Generate SQL using a nicer language. Just a prototype but I've been using it daily since summer 2021.
No docs yet but see examples.clj for how queries look and feel. Hopefully the language is fairly intuitive. If you're familiar with dplyr, it will probably make sense quite quickly.
If you want to play, something like the following should work.

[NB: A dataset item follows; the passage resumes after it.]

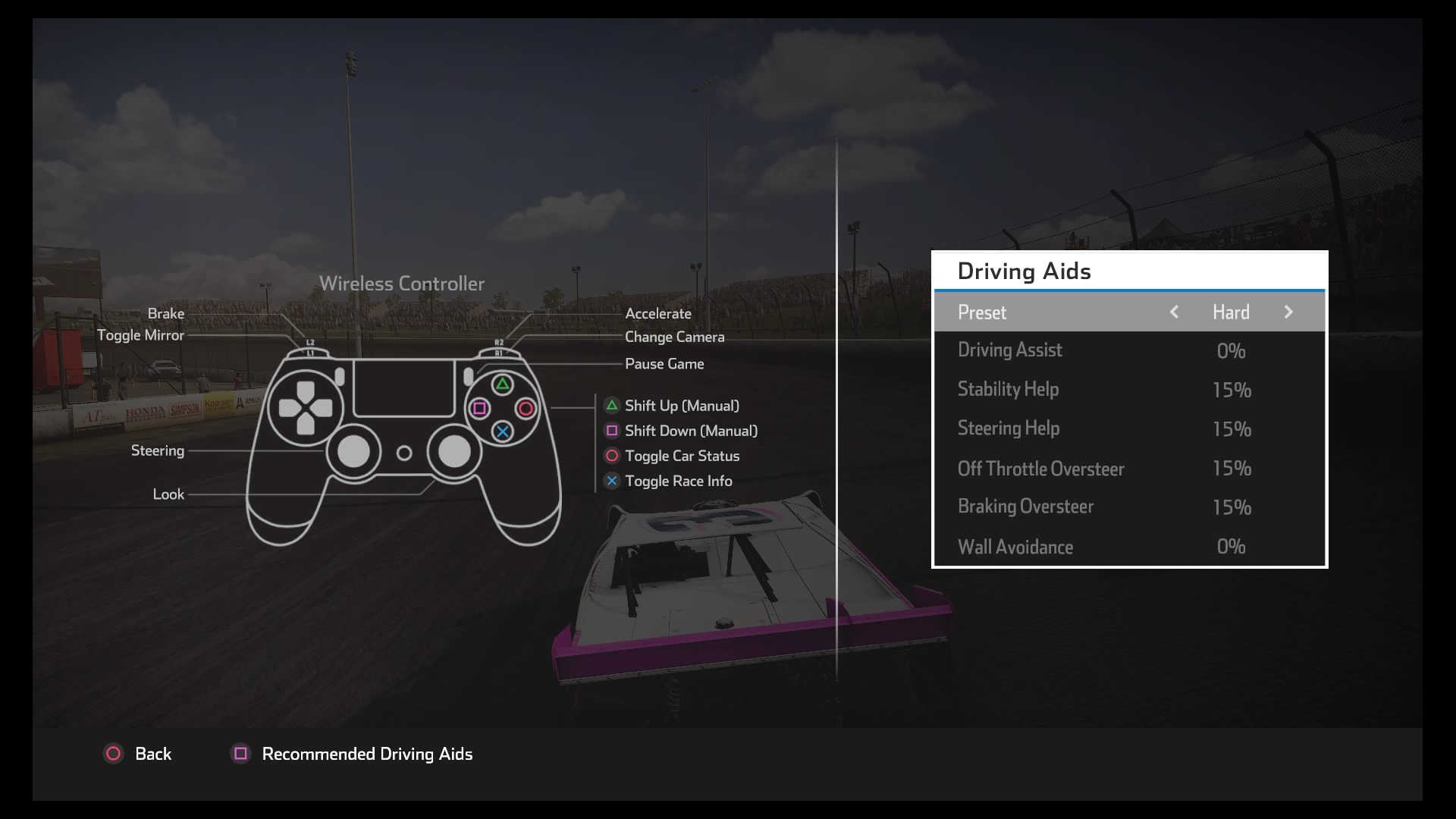Adjust Braking Oversteer percentage slider
The height and width of the screenshot is (819, 1456).
point(1231,506)
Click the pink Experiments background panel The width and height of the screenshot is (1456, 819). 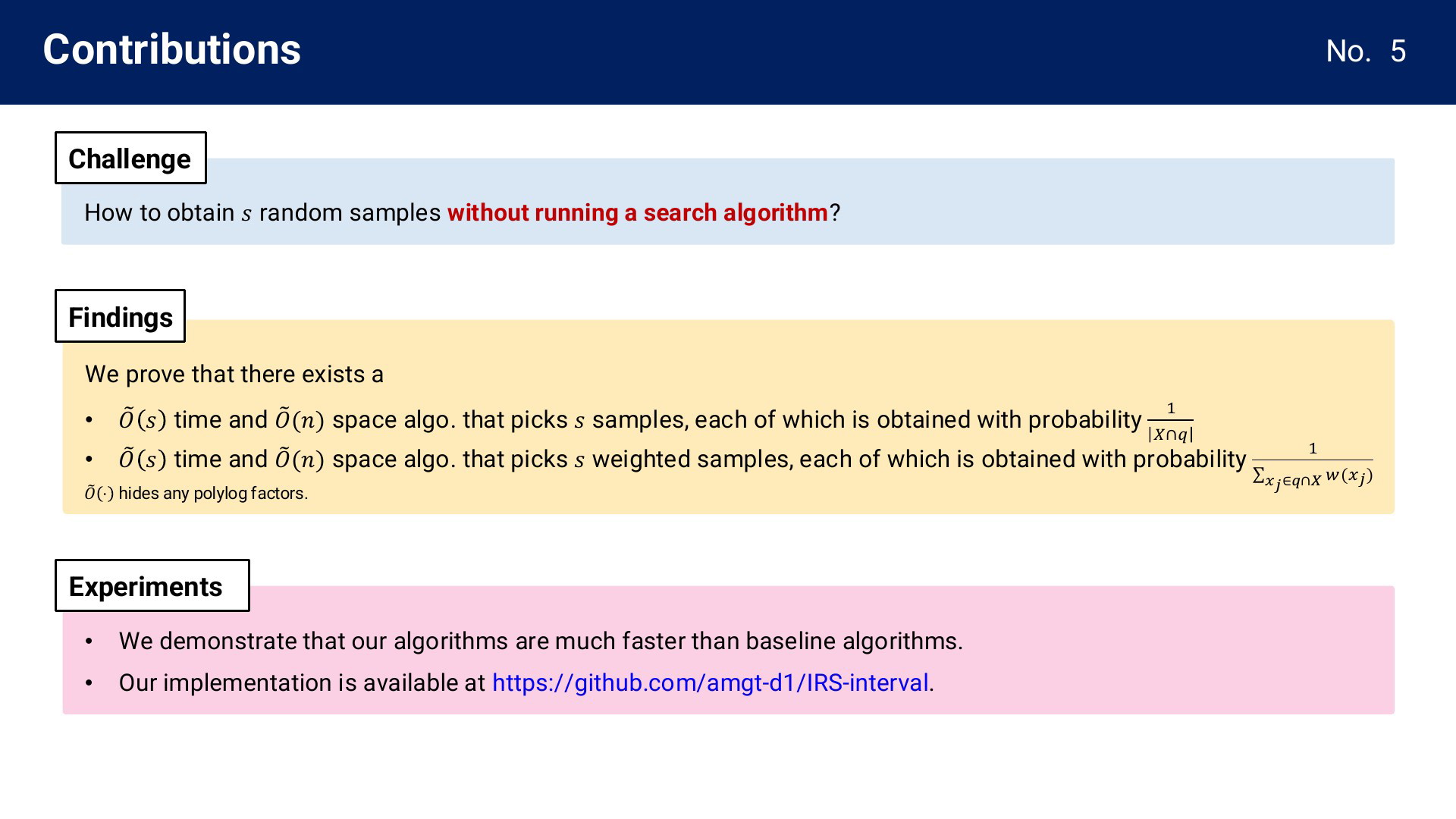[729, 650]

$ lein uberjar # to build a jar
$ cat query.clj
(-> (table site-events)
(where (= ts "2021-01-01")
(= event "land_page"))
(select user-id load-time)
(group [user-id]
(summarize avg-load-time (avg load-time)
n-events (count)))
(left-join (-> (table dim-users)
(select user-id region)))
(group [region]
(mutate n-in-region (count)))
(slice-sample 5000))
$ cat query.clj | java -jar path/to/uberjar.jar
WITH q1 AS (
SELECT
jq1.user_id AS user_id,
jq1.avg_load_time AS avg_load_time,
jq1.n_events AS n_events,
jq2.region AS region
FROM (
WITH q1 AS (
SELECT
*
FROM site_events
),
q2 AS (
SELECT
*
FROM q1
WHERE
(ts = '2021-01-01')
AND (event = 'land_page')
),
q3 AS (
SELECT
user_id,
load_time
FROM q2
)
SELECT
user_id,
AVG(load_time) AS avg_load_time,
COUNT(*) AS n_events
FROM q3
GROUP BY
user_id
) AS jq1
LEFT JOIN (
WITH q1 AS (
SELECT
*
FROM dim_users
)
SELECT
user_id,
region
FROM q1
) AS jq2
ON (jq1.user_id = jq2.user_id)
)
SELECT
user_id,
avg_load_time,
n_events,
region,
COUNT(*) OVER (
PARTITION BY
region
) AS n_in_region
FROM q1
ORDER BY
RAND() ASC
LIMIT
5000